[Exercise requirements] Keep the pictures out. Restate the entries below word for word.

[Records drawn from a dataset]

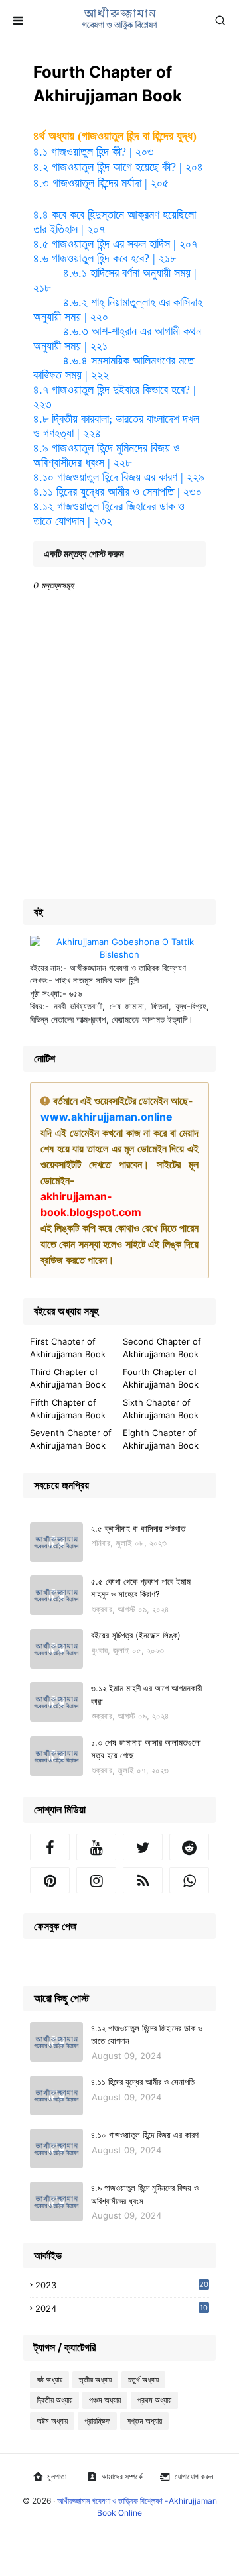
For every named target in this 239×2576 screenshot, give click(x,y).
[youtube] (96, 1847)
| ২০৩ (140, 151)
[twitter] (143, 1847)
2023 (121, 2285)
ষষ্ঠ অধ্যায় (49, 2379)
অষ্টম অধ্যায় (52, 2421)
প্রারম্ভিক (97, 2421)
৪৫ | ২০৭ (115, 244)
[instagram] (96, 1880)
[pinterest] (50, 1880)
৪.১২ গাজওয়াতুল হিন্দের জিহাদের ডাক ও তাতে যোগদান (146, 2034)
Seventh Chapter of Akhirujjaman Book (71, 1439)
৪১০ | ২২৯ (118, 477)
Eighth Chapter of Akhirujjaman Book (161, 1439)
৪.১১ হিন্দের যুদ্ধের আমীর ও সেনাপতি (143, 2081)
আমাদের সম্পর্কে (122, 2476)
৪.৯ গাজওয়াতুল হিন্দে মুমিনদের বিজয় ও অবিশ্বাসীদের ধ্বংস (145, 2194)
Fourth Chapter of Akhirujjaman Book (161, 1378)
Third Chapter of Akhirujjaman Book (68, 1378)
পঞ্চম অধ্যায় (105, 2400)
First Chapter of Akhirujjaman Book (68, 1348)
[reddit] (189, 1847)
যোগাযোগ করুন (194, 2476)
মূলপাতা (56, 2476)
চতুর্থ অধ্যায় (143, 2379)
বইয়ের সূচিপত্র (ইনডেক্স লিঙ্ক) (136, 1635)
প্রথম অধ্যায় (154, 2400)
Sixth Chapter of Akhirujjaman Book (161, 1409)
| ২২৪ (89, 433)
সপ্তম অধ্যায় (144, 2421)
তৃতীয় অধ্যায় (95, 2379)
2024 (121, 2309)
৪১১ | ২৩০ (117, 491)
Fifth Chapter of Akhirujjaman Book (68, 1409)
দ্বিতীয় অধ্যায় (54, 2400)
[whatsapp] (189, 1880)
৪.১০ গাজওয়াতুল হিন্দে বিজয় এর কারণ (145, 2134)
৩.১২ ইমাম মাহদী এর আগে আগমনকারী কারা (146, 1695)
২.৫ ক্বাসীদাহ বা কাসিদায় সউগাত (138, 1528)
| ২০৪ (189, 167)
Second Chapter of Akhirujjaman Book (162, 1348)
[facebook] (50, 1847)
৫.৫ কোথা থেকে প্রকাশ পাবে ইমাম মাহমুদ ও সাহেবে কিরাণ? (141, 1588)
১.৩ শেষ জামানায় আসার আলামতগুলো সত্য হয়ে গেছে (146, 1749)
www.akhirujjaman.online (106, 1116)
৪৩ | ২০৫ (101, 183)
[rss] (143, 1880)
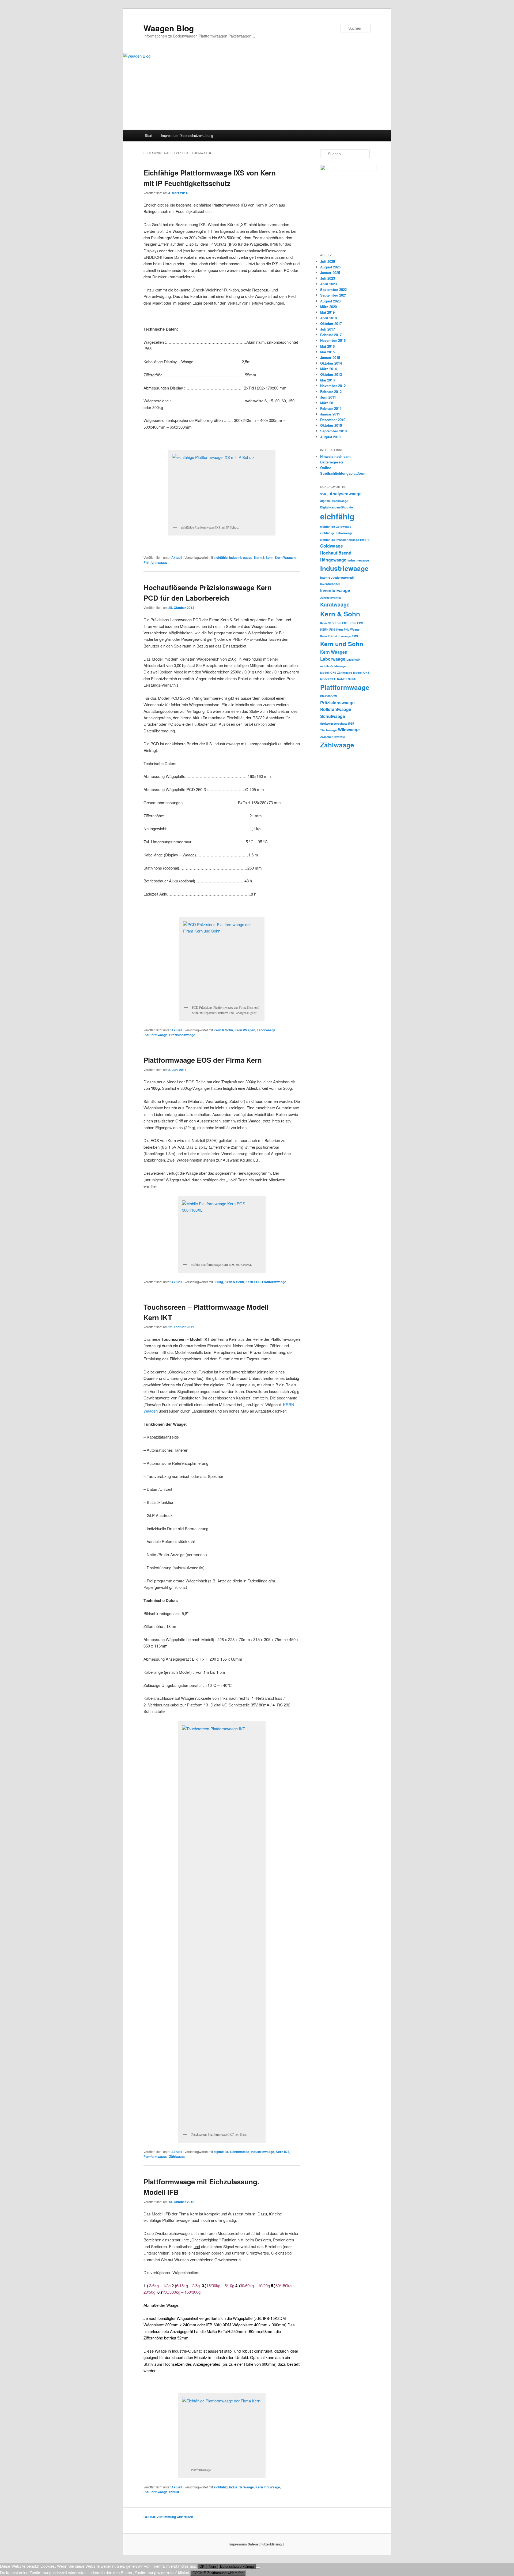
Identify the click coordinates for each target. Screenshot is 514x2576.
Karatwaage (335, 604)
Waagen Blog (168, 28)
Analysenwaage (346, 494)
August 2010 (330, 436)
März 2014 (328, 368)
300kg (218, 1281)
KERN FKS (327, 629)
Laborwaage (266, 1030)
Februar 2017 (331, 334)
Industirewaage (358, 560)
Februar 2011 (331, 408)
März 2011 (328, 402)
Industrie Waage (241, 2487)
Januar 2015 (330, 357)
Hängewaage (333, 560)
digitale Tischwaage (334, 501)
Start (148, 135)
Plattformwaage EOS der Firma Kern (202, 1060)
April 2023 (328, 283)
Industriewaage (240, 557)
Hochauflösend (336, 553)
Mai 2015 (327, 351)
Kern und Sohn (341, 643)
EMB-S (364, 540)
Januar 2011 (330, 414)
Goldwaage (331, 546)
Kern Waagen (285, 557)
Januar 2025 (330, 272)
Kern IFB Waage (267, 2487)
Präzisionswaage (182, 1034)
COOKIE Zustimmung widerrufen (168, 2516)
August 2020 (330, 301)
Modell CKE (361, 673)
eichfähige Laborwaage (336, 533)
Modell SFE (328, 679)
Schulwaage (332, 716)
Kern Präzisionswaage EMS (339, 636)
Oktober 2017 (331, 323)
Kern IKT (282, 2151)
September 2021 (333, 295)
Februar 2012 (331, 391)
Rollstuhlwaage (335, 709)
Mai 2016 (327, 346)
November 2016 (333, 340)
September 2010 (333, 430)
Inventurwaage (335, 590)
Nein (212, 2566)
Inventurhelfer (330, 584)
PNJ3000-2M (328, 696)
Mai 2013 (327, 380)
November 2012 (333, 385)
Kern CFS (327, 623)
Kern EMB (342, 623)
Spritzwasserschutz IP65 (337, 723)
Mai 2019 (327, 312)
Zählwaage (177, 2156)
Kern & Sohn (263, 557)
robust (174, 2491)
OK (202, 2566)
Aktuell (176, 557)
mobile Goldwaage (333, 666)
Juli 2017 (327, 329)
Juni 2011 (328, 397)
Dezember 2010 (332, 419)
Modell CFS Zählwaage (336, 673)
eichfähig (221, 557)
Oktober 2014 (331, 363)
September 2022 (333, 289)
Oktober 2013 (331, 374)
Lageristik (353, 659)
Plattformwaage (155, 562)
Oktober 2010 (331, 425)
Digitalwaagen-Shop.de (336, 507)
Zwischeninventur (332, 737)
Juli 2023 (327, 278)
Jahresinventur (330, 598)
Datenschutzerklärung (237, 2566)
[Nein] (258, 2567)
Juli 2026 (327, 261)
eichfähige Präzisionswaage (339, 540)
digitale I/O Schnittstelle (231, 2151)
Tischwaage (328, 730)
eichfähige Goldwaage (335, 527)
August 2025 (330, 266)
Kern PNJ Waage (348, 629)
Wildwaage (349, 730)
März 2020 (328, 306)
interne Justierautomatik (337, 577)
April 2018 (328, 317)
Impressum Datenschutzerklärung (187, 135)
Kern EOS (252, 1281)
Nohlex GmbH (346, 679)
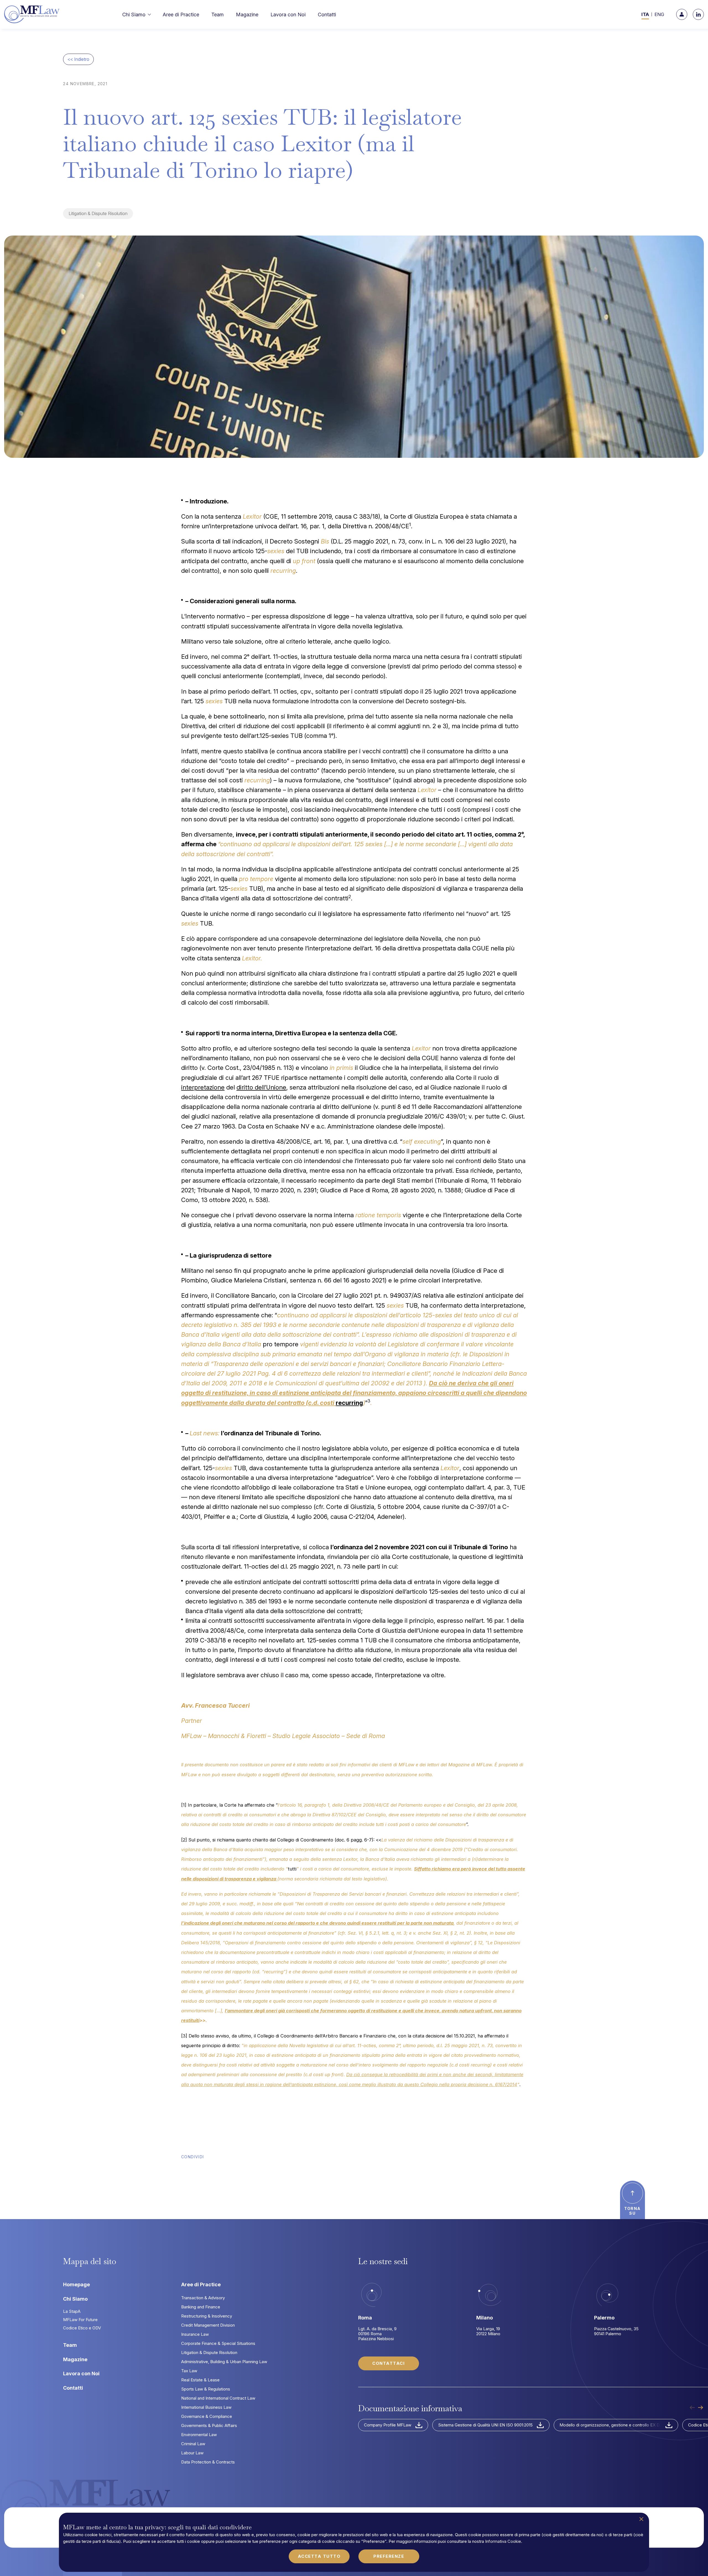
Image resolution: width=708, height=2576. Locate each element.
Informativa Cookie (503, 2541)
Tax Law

[Reply]
For every named target in this 239×2576 screenshot, give click(x,y).
[youtube] (96, 1847)
| ২০৩ (140, 151)
[twitter] (143, 1847)
2023 (121, 2285)
ষষ্ঠ অধ্যায় (49, 2379)
অষ্টম অধ্যায় (52, 2421)
প্রারম্ভিক (97, 2421)
৪৫ | ২০৭ (115, 244)
[instagram] (96, 1880)
[pinterest] (50, 1880)
৪.১২ গাজওয়াতুল হিন্দের জিহাদের ডাক ও তাতে যোগদান (146, 2034)
Seventh Chapter of Akhirujjaman Book (71, 1439)
৪১০ | ২২৯ (118, 477)
Eighth Chapter of Akhirujjaman Book (161, 1439)
৪.১১ হিন্দের যুদ্ধের আমীর ও সেনাপতি (143, 2081)
আমাদের সম্পর্কে (122, 2476)
৪.৯ গাজওয়াতুল হিন্দে মুমিনদের বিজয় ও অবিশ্বাসীদের ধ্বংস (145, 2194)
Fourth Chapter of Akhirujjaman Book (161, 1378)
Third Chapter of Akhirujjaman Book (68, 1378)
পঞ্চম অধ্যায় (105, 2400)
First Chapter of Akhirujjaman Book (68, 1348)
[reddit] (189, 1847)
যোগাযোগ করুন (194, 2476)
মূলপাতা (56, 2476)
চতুর্থ অধ্যায় (143, 2379)
বইয়ের সূচিপত্র (ইনডেক্স লিঙ্ক) (136, 1635)
প্রথম অধ্যায় (154, 2400)
Sixth Chapter of Akhirujjaman Book (161, 1409)
| ২২৪ (89, 433)
সপ্তম অধ্যায় (144, 2421)
তৃতীয় অধ্যায় (95, 2379)
2024 (121, 2309)
৪১১ | ২৩০ (117, 491)
Fifth Chapter of Akhirujjaman Book (68, 1409)
দ্বিতীয় অধ্যায় (54, 2400)
[whatsapp] (189, 1880)
৪.১০ গাজওয়াতুল হিন্দে বিজয় এর কারণ (145, 2134)
৩.১২ ইমাম মাহদী এর আগে আগমনকারী কারা (146, 1695)
২.৫ ক্বাসীদাহ বা কাসিদায় সউগাত (138, 1528)
| ২০৪ (189, 167)
Second Chapter of Akhirujjaman Book (162, 1348)
[facebook] (50, 1847)
৫.৫ কোথা থেকে প্রকাশ পাবে ইমাম মাহমুদ ও সাহেবে কিরাণ? (141, 1588)
১.৩ শেষ জামানায় আসার আলামতগুলো সত্য হয়ে গেছে (146, 1749)
www.akhirujjaman.online (106, 1116)
৪৩ | ২০৫ (101, 183)
[rss] (143, 1880)
Identify the click coordinates for each target. Screenshot is 514x2576.
Karatwaage (335, 604)
Waagen Blog (168, 28)
Analysenwaage (346, 494)
August 2010 (330, 436)
März 2014 (328, 368)
300kg (218, 1281)
KERN FKS (327, 629)
Laborwaage (266, 1030)
Februar 2017 (331, 334)
Industirewaage (358, 560)
Februar 2011 (331, 408)
März 2011 (328, 402)
Industrie Waage (241, 2487)
Januar 2015 (330, 357)
Hängewaage (333, 560)
digitale Tischwaage (334, 501)
Start (148, 135)
Plattformwaage EOS der Firma Kern (202, 1060)
April 2023 (328, 283)
Industriewaage (240, 557)
Hochauflösend (336, 553)
Mai 2015 (327, 351)
Kern und Sohn (341, 643)
EMB-S (364, 540)
Januar 2011 (330, 414)
Goldwaage (331, 546)
Kern Waagen (285, 557)
Januar 2025 (330, 272)
Kern IFB Waage (267, 2487)
Präzisionswaage (182, 1034)
COOKIE Zustimmung widerrufen (168, 2516)
August 2020 (330, 301)
Modell CKE (361, 673)
eichfähige Laborwaage (336, 533)
Modell SFE (328, 679)
Schulwaage (332, 716)
Kern Präzisionswaage EMS (339, 636)
Oktober 2017 (331, 323)
Kern IKT (282, 2151)
September 2021 (333, 295)
Februar 2012 (331, 391)
Rollstuhlwaage (335, 709)
Mai 2016 (327, 346)
November 2016 (333, 340)
September 2010 (333, 430)
Inventurwaage (335, 590)
Nein (212, 2566)
Inventurhelfer (330, 584)
PNJ3000-2M (328, 696)
Mai 2013 (327, 380)
November 2012 (333, 385)
Kern CFS (327, 623)
Kern EMB (342, 623)
Spritzwasserschutz IP65 (337, 723)
Mai 2019 (327, 312)
Zählwaage (177, 2156)
Kern & Sohn (263, 557)
robust (174, 2491)
OK (202, 2566)
Aktuell (176, 557)
mobile Goldwaage (333, 666)
Juli 2017 (327, 329)
Juni 2011 (328, 397)
Dezember 2010 (332, 419)
Modell CFS Zählwaage (336, 673)
eichfähig (221, 557)
Oktober 2014 (331, 363)
September 2022 (333, 289)
Oktober 2013 (331, 374)
Lageristik (353, 659)
Plattformwaage (155, 562)
Oktober 2010 (331, 425)
Digitalwaagen-Shop.de (336, 507)
Zwischeninventur (332, 737)
Juli 2023 (327, 278)
Jahresinventur (330, 598)
Datenschutzerklärung (237, 2566)
[Nein] (258, 2567)
Juli 2026 (327, 261)
eichfähige Präzisionswaage (339, 540)
digitale I/O Schnittstelle (231, 2151)
Tischwaage (328, 730)
eichfähige Goldwaage (335, 527)
August 2025 (330, 266)
Kern PNJ Waage (348, 629)
Wildwaage (349, 730)
März 2020 (328, 306)
interne Justierautomatik (337, 577)
April 2018 (328, 317)
Impressum Datenschutzerklärung (187, 135)
Kern EOS (252, 1281)
Nohlex GmbH (346, 679)
Image resolution: width=708, height=2576. Locate each element.
Informativa Cookie (503, 2541)
Tax Law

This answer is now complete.